Another emerging trend that has seen a change between 2016 and 2017 is that of IoT platforms, expanding and evolving into the more inclusive digital technology platforms, which form the foundation of the digital business.
Within this space, the platforms consisting of information systems, the customer experience, analytics and intelligence, business ecosystems and the 2016 listed trend, IoT, allow new business solutions to be agile, integrated and scalable.
Organizations need to develop the right mix across these digital technology platforms in order to meet the demands of digital transformation and satisfy their customers.
What to consider
The combination of MASA and new digital technology platforms create a far greater target for security threats than previously known. The more touchpoints there are in this meshed world of connected everything, the more potential access points there are for cyber criminals too.
While cyber security itself is not a new issue, the perpetrators of cyber-attacks continue to evolve and, as we add new technologies, we are faced with new security challenges. Thus, the emergence of adaptive security architecture has become a hot topic.
Adaptive security architecture goes beyond traditional IT security measures and effectively uses predictive data analysis and artificial intelligence capabilities to continuously monitor a network and automatically adapt and evolve accordingly.
It constantly analyses for any sign of infiltration, breach or security anomaly in order to react faster and more efficiently as it grows.
The business impact
It is no secret that the majority of business transacting takes place in the virtual sense today, and that customer approval and desire is a hot commodity.
The ease with which people can access what they want and change service providers when they are not getting what they want means that businesses who are not transforming will eventually be left behind.
However, it is important to note that transformation is a process and, with the right technology partner, there is time yet for businesses to start investigating these trends, tapping into new technologies to drive customer centricity and business success.
The cyber threat
With technology comes a new breed of criminals.

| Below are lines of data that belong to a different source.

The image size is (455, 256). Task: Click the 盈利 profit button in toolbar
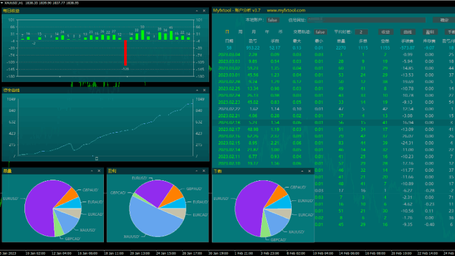click(x=430, y=31)
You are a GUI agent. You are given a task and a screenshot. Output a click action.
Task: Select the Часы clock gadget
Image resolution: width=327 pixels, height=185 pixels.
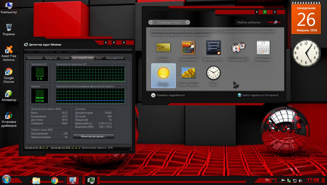tap(213, 73)
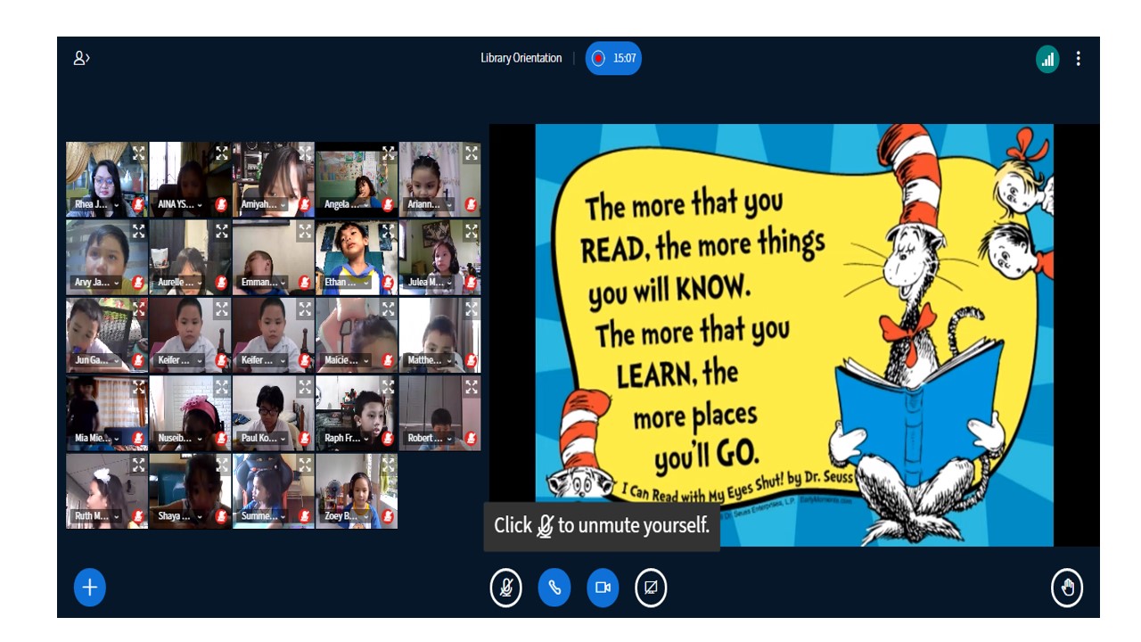1141x642 pixels.
Task: Open the participants panel icon
Action: 80,57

Gone are the days of miscreants barging into a building with a balaclava and gun in hand to rob the business. The new breed of criminals are silent, unseen and brazen as they exist in relative anonymity in the digital world.
How bad is the situation? We already know that the US and the UK are spending millions trying to contain the threat. Reports from other parts of the world point the growing nature of the problem.
Reports from Germany show that the German government registered 82 649 cases of computer fraud, espionage and other cybercrimes in 2016, an increase of just over 80 percent from 2015.
According to a report on the SABC official website, cyber-attacks are increasing at an alarming rate. In 2015, more than 500 million personal records were stolen or lost due to cyber-crime, since then Phishing, a form of cyber-fraud increased to 55%.
In 2014, South Africa had the highest number of cyber-crime on the African continent. In the same year, the country lost R50 billion in cyber-attacks due to phishing messages and opening attachments.
Cybercrime in Zambia has also increased significantly (23%) in the last two years, according to a new report by PricewaterhouseCoopers (PwC). The report stated that financial loss attributed to cybercrime was at 58%, while reputational damage was measured at 57%.
Almost two-thirds (65%) of the respondents suffered a loss of below $100 000 compared to just 19% in 2014, and that the number of respondents experiencing losses of between $100 and $1million has escalated from 7% in 2014 to 11% in 2016
In 2016, .3% of cybercrime incidents resulted in losses of over $1 million, up from 1% in 2014.
PwC partner Andrew Chibuye said the increase in the use of technology platforms has brought about greater risk because of exposure to cyber criminals. And this comes as no surprise.